November 2018 Edition: Transmission Services Overview
Transmission of electricity from power generators to energy end users forms the core of our electric grid. Costs incurred for transmission service and reliability represent a key price component of energy bills for consumers.
In this edition of Customer Insights, our experts will explain how transmission will affect your company’s energy budget. We’ll summarize the significant elements of transmission service for you, and how you might consider budgeting for and managing the costs associated with this service.
Glossary of Terms
To help you understand transmission services, it is important to understand three key terms and how these costs are established.
Transmission: A cost derived from the delivery of energy from generators to consumers in a utility service area.
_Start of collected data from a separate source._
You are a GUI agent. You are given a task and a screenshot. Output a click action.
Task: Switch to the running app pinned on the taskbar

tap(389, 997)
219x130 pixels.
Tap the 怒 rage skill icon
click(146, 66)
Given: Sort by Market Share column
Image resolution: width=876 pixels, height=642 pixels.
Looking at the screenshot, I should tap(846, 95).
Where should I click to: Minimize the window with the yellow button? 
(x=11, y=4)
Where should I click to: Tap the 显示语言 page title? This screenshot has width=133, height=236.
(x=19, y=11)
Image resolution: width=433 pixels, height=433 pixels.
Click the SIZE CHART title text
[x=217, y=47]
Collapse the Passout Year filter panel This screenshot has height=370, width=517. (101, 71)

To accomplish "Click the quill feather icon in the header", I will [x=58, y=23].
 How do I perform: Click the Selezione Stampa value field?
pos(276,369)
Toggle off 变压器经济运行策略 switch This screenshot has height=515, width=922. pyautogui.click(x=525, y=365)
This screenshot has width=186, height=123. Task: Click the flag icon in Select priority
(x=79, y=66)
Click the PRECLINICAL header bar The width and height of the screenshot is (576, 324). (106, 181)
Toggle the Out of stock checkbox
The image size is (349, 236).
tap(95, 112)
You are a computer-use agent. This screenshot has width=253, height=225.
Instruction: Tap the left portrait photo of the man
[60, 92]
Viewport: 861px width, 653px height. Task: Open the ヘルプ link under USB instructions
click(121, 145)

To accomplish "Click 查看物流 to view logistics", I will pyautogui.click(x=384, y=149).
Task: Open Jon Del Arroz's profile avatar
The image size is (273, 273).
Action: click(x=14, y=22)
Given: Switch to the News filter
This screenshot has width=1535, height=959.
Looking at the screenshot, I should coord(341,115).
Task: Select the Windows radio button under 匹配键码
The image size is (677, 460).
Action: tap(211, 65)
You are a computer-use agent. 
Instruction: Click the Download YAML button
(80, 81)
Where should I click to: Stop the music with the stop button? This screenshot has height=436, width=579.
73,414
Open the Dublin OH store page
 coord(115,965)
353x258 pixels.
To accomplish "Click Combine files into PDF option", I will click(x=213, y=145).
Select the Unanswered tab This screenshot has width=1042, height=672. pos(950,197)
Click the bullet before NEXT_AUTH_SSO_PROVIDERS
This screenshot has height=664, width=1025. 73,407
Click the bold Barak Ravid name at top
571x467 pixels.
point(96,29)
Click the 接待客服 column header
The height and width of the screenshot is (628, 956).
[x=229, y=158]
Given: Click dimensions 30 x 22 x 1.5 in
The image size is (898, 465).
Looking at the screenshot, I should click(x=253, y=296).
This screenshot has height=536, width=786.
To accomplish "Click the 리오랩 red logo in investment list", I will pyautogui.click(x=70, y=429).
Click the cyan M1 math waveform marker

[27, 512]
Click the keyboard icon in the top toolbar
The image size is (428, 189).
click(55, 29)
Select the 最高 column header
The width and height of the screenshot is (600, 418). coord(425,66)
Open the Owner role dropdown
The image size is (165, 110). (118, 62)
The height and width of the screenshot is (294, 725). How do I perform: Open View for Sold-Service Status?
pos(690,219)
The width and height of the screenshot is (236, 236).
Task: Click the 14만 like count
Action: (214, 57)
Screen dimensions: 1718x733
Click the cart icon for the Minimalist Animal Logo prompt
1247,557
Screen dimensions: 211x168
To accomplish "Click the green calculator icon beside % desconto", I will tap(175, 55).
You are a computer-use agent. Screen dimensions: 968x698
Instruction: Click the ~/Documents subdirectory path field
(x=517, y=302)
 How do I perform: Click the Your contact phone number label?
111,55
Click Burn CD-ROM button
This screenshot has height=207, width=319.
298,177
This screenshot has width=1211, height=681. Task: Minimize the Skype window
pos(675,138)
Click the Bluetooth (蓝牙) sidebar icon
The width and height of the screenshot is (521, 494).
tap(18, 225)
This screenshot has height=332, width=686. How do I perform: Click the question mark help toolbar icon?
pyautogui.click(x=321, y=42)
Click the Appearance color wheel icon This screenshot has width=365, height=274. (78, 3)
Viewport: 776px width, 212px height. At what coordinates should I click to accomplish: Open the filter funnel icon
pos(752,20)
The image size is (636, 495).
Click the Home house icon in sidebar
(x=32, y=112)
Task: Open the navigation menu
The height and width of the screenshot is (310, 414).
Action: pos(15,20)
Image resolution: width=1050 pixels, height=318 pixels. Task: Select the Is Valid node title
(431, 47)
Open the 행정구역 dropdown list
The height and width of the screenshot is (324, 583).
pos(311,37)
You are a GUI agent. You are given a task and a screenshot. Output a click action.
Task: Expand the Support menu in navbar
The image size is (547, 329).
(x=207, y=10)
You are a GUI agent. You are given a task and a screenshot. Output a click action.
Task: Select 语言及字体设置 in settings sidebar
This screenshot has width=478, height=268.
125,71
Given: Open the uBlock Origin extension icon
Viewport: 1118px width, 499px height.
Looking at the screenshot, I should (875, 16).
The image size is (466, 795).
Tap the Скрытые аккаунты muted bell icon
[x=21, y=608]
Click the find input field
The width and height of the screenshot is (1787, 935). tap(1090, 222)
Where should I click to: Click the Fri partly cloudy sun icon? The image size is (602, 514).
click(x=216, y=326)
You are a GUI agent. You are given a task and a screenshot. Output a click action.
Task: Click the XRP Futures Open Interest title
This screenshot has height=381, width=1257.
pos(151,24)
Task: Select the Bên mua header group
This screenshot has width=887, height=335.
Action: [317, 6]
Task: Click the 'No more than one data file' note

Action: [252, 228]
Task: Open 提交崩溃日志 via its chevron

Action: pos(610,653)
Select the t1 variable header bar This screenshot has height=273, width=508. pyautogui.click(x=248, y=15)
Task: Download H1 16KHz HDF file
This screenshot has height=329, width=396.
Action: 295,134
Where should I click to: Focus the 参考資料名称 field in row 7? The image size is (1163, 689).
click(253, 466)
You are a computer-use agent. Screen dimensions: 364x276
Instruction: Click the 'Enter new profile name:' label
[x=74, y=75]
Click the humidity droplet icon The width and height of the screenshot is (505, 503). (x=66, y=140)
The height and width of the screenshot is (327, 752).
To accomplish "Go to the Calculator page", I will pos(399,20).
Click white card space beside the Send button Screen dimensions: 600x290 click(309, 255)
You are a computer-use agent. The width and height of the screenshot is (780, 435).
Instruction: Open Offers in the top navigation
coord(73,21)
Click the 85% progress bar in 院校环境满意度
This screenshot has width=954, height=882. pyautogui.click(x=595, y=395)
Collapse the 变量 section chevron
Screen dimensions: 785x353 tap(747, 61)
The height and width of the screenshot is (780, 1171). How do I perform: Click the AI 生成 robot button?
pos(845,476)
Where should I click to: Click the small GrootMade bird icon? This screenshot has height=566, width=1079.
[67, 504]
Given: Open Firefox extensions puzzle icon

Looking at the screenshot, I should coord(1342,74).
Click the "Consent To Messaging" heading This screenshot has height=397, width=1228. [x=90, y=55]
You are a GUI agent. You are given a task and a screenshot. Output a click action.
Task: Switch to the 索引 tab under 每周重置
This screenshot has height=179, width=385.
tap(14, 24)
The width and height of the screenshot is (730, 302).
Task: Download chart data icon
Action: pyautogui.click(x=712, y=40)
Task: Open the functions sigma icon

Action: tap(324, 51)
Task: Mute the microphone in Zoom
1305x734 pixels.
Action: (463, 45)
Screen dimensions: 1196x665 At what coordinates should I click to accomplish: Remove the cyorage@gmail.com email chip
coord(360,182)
Transmission costs fluctuate by utility and are determined by customer’s Network Service Peak Load (NSPL) and Transmission rate (NITS).
Network Service Peak Load (NSPL): NSPL is a value unique to each customer and is determined by their energy demand level during their local utility’s zonal transmission network peak(s).
Network Integrated Transmission Service(NITS): NITS rate is based on the Federal Energy Regulatory Commission’s (FERC) formula filing, taking into account all the dollars spent on transmission projects and maintenance. The NITS value is specific to a utility and may or may not change annually.
How are Transmission Rates Determined?
Transmission rates and service schedules are formed by Transmission Owners under the jurisdiction and oversight of the Federal Energy Regulatory Commission (FERC), and are administered by Regional Transmission Organizations (RTO), such as PJM and MISO.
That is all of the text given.